▶ Task details
Two lines in the listing below mark the span: one contains "Task: Click the <main*> git branch indicator" and one contains "Task: Click the New script icon". Reproduce both of them and everything between, exactly.
────
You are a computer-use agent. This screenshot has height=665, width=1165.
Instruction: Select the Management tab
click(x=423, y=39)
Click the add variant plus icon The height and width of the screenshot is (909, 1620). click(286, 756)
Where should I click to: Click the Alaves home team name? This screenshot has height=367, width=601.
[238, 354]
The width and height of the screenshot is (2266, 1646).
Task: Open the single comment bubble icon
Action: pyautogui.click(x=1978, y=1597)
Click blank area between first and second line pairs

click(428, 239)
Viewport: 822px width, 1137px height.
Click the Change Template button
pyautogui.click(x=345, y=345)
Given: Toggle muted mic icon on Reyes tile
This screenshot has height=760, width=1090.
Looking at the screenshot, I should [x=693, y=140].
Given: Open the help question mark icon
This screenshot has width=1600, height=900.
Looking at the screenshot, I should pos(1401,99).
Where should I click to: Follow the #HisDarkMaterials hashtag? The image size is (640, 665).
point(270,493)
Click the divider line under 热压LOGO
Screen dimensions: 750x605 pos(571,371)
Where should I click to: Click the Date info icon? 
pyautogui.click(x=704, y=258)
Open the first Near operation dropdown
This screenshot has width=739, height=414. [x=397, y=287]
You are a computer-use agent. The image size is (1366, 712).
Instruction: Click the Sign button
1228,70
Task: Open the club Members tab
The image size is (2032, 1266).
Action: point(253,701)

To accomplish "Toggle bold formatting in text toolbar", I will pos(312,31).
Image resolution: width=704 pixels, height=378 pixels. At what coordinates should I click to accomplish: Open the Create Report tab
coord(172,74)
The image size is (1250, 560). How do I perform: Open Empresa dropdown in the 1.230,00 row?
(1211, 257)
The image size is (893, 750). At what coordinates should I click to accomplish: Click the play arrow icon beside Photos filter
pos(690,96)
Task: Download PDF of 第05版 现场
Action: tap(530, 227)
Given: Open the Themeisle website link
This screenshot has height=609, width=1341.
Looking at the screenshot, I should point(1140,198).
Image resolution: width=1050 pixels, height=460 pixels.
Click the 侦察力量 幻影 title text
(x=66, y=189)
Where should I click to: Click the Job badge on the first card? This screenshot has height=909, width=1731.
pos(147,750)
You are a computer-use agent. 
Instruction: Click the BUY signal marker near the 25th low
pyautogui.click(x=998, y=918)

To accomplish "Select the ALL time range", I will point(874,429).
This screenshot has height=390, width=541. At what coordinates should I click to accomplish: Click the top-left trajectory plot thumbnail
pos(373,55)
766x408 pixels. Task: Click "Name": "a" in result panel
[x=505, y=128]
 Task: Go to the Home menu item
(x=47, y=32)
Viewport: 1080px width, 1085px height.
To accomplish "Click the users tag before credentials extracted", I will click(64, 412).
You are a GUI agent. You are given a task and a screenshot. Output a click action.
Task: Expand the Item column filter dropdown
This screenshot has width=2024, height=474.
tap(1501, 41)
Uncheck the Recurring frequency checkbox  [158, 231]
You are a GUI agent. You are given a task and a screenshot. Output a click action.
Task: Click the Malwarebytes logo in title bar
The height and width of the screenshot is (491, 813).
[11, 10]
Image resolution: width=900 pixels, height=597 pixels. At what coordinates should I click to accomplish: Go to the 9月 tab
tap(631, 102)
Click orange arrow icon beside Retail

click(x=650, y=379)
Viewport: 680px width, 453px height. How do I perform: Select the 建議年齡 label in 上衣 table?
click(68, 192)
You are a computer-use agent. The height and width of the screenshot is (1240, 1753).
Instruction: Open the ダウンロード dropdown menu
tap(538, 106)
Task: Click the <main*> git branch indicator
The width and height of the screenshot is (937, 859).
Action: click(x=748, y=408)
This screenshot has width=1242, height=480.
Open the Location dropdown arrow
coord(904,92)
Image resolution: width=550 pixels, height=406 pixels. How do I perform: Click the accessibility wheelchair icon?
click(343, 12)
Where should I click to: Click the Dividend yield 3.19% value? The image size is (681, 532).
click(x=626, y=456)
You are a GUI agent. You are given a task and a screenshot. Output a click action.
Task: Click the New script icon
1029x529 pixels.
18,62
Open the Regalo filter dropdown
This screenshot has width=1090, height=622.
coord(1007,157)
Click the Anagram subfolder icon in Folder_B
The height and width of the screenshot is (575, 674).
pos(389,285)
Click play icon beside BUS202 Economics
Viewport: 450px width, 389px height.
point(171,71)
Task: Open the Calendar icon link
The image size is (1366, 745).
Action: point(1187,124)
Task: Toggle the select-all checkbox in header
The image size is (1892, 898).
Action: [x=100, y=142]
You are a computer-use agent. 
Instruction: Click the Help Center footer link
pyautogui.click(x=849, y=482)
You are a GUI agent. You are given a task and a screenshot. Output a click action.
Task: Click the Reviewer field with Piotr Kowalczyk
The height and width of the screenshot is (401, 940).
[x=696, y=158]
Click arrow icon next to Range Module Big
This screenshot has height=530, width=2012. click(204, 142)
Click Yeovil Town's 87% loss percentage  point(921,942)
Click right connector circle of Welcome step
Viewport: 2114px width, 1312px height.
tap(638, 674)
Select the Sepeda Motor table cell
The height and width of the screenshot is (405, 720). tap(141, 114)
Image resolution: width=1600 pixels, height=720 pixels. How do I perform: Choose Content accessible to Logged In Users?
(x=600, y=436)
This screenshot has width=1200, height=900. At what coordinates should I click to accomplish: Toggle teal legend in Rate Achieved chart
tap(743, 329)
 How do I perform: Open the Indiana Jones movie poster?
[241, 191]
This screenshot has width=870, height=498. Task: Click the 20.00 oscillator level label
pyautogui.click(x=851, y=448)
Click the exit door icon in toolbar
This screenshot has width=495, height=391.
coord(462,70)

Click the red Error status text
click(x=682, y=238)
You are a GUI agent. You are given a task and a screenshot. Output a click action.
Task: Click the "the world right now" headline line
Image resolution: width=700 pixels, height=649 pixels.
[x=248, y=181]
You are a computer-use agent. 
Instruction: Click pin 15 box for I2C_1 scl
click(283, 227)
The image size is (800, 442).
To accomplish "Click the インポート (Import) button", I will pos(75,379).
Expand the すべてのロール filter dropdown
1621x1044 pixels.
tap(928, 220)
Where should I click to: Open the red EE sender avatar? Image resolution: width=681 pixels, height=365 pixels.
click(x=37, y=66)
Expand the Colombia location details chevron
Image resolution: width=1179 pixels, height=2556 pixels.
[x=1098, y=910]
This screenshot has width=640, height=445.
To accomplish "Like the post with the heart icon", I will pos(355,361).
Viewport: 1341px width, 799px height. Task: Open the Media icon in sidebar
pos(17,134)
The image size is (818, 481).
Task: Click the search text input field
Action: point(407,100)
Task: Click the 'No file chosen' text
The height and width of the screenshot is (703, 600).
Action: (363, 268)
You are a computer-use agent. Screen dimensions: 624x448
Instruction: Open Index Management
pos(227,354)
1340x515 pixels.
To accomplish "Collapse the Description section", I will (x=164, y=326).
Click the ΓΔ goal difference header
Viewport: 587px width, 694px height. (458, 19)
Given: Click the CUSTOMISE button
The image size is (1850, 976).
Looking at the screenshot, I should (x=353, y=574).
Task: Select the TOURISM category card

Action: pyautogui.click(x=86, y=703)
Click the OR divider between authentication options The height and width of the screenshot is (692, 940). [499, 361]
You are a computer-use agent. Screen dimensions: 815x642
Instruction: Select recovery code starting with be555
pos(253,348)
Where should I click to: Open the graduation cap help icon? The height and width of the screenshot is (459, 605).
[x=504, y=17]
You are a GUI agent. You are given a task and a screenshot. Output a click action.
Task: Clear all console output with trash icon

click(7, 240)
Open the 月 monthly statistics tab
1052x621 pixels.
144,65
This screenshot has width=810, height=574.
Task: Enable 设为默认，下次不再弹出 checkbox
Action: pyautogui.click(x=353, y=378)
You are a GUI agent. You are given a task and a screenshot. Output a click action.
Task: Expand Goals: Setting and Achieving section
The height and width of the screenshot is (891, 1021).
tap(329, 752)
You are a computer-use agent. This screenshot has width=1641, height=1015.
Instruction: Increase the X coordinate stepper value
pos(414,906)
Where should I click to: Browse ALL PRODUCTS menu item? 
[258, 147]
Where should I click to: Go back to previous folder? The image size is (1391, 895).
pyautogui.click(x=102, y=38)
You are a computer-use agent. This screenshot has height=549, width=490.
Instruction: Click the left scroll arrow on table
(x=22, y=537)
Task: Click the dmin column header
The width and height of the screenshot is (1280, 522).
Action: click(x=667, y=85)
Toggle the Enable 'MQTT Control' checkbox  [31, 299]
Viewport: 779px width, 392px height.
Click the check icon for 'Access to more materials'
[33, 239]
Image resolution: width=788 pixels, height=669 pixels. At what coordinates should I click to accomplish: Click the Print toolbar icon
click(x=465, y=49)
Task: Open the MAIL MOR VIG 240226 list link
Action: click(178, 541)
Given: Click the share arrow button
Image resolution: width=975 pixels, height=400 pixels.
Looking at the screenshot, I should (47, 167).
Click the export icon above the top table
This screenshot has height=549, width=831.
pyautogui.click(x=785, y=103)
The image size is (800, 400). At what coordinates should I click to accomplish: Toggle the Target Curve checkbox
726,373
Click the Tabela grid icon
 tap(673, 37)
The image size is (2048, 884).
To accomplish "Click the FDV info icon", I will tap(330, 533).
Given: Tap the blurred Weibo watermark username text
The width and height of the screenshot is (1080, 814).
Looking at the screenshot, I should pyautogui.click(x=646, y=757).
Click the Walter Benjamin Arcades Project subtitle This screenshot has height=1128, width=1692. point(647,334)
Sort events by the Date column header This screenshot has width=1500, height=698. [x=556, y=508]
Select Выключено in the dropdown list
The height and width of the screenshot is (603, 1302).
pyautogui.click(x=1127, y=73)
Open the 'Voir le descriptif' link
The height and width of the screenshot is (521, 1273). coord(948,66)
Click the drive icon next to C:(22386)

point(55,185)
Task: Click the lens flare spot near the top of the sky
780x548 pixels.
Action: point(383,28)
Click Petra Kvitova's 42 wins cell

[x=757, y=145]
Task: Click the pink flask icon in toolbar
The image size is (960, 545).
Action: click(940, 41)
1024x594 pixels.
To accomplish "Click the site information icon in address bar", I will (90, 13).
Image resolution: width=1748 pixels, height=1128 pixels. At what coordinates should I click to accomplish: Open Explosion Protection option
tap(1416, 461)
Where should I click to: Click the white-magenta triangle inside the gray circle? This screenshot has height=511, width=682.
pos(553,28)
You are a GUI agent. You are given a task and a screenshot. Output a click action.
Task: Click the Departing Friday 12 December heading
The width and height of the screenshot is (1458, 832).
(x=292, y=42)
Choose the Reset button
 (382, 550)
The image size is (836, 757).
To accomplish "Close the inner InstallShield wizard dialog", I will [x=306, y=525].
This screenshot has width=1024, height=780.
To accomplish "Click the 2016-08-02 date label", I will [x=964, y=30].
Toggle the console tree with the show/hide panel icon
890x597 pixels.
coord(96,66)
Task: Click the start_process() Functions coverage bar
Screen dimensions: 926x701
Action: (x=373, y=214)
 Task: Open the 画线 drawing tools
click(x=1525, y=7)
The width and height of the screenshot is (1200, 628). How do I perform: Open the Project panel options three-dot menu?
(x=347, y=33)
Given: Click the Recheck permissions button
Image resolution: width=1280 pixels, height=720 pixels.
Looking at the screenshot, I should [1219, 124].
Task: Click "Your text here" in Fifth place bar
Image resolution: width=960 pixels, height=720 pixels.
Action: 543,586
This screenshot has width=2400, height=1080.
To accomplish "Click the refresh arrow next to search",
────
▶ Output below
Task: Click the <main*> git branch indicator
The width and height of the screenshot is (937, 859).
Action: click(x=748, y=408)
This screenshot has width=1242, height=480.
Open the Location dropdown arrow
coord(904,92)
Image resolution: width=550 pixels, height=406 pixels. How do I perform: Click the accessibility wheelchair icon?
click(343, 12)
Where should I click to: Click the Dividend yield 3.19% value? The image size is (681, 532).
click(x=626, y=456)
You are a GUI agent. You are given a task and a screenshot. Output a click action.
Task: Click the New script icon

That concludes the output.